One of the first sessions I had the pleasure attending
during the AWID Forum was entitled “The ABC of Movement
Building.” It was presented by Srilatha Batliwala. This
session took the task of clarifying the term “movement,”
what makes it, and the basic steps that its building
involves.
To start the session, Batliwala made use of the
following quote: “A movement is an organized set of
constituents (people) pursuing a common political agenda
of change through collective action.”
The key concepts of this quote were the constituents,
their organizing, and the pursuit of the common goal.
Organized constituents differ from a spontaneous
uprising that comes up to protest, against a new factory
for example, and then subsides. The constituents of a
movement are the people who have organized themselves in
some way to be part of this movement.
The common political
agenda is critical. Movements have very sharp critical
analysis and agendas for change and the most operative
word is collective action, as in coming together and
acting together. When the constituents are organized,
they mobilize quickly because they are organized in both
formal and informal organizations. This means that
legally registered entities are not the only way to go.
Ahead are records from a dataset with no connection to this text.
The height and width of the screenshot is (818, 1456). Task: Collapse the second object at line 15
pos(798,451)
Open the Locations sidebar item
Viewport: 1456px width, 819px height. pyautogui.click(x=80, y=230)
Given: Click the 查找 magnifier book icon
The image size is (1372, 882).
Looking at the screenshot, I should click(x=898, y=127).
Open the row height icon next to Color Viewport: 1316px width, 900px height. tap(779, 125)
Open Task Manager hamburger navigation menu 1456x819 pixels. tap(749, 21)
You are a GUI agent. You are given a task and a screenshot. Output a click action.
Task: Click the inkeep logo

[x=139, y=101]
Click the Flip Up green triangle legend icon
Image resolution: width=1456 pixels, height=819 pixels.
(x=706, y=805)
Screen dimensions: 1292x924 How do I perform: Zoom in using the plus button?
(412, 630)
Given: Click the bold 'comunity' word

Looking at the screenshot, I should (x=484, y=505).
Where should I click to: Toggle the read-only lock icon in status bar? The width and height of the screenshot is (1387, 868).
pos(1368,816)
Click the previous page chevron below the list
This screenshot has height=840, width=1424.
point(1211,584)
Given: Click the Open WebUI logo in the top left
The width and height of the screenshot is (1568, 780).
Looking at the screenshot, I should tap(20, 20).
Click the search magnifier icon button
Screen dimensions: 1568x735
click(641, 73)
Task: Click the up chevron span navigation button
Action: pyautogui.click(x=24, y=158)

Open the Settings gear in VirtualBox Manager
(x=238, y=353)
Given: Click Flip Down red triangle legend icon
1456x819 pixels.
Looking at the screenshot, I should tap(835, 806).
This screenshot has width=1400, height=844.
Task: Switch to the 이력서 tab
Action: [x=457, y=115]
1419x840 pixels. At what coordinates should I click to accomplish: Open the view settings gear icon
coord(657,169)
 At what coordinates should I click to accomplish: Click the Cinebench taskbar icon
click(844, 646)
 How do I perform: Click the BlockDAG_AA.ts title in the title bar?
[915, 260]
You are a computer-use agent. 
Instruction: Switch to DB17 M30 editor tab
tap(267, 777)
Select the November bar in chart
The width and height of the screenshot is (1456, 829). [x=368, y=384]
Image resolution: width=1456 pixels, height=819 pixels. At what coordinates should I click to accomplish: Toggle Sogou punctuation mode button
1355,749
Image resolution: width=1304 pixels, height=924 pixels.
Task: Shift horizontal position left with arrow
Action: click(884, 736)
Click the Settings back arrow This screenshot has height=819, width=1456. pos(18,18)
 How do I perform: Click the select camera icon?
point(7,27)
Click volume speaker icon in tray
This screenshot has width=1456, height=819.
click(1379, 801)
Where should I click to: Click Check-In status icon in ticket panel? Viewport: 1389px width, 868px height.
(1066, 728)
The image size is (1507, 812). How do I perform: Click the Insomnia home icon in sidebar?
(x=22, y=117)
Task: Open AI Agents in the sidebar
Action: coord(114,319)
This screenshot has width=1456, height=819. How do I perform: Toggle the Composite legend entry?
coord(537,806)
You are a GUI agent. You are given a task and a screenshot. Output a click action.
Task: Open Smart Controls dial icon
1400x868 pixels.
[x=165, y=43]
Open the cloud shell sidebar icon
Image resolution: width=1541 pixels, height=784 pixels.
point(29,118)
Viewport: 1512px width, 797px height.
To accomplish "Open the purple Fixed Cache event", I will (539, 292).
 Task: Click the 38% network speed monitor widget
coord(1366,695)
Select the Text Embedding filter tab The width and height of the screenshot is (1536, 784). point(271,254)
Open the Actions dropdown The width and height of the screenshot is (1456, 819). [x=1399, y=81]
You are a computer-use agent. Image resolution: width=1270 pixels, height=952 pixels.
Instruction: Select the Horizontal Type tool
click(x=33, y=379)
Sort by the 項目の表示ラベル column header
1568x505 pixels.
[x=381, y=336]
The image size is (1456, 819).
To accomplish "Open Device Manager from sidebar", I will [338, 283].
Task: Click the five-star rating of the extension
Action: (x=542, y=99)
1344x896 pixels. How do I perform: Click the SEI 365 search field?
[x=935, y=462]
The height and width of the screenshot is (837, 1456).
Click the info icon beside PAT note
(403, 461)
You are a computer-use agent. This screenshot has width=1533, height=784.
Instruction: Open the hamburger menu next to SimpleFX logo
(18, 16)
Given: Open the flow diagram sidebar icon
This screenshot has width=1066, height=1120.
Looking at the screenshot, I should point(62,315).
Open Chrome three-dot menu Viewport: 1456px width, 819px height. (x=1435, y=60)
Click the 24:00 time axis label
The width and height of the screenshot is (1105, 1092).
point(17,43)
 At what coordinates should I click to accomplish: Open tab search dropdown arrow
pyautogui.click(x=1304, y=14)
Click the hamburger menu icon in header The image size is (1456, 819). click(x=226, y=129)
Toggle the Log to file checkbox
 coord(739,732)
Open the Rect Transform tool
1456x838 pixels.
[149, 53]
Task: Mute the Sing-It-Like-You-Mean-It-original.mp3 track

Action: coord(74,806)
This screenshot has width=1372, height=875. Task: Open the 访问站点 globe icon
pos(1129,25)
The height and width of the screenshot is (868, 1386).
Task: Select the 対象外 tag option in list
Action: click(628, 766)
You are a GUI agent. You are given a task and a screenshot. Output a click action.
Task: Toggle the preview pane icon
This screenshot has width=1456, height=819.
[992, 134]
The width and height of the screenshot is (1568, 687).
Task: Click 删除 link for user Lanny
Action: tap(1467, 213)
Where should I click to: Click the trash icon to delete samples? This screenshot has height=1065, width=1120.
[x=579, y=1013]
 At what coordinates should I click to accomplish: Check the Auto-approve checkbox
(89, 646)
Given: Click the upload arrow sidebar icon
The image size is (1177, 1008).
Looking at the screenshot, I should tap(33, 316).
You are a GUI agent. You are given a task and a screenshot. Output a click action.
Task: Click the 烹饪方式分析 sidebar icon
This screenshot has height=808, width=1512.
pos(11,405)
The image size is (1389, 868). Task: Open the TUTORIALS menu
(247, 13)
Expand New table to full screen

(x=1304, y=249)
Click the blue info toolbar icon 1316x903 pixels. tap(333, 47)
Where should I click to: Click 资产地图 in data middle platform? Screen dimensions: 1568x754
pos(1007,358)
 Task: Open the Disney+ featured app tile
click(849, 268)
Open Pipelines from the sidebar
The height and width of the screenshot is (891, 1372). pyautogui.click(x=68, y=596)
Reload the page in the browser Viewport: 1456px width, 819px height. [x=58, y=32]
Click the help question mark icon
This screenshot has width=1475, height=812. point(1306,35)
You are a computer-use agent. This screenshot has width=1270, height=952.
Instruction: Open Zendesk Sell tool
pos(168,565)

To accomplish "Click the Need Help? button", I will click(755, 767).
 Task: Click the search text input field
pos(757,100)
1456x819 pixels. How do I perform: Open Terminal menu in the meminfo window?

For example, trade unions will often have factory level
units that are not necessarily registered legal entities
but they are organizing mechanisms, and the trade unions
they belong to can be the legal entities. In many
countries we have to find subversive ways to organize,
but it is still organizing, and that is what gives
collective power.
Movements have a deep, clear analysis of the problems
they want to correct, as well as a clear vision of what
they see as the more just order. In movement organizing,
the leadership should function on multiple levels.
However, this is not always true because what happens
frequently is the constitution of a strong leadership at
the top, which leads to other layers not having the same
voice. This forms a very “top down” movement.
The continuity over time is very important. We have to
make a distinction between movements and campaigns. The
continuity is what is required to achieve political
change. There is a diversity of strategies of political
struggles. Movements need a sharp analysis of the power
structure and the change one wants to create in this
structure of power.
Feminist movements
have very gendered political analyses and goals. They
have to reference how a struggle for a change affects
women. Thus, they would obviously use gendered strategy.
For example, when it comes to Climate Change and
Environment issues, women, and especially poor women,
deal with and experience climate change differently;
strategies should thus involve them take their problems
in consideration. It is important in feminist movements
that our constituents be the ones shaping the strategies
and goals. The process has to be very “bottom up”;
consequently women will be the critical mass and it will
have multiple layers of women’s leadership. We have seen
many movements claim they are working on women’s issues,
yet they have no women in any key positions. This
unfortunately continues to be a reality.
We have to raise consciousness and awareness to gather
women and build a large base. We have to have a clear
power analysis and agenda which is something that is
constantly being refined based on external realities. We
need to shift norms by raising awareness within every
household and community, by practicing power internally
and externally.
Finally, we all have internalized concepts of power that
are very patriarchal, yet we expect ourselves to
function differently when we acquire power. Different
functionality, however, will not happen without us
interrogating our history with power and how we use it.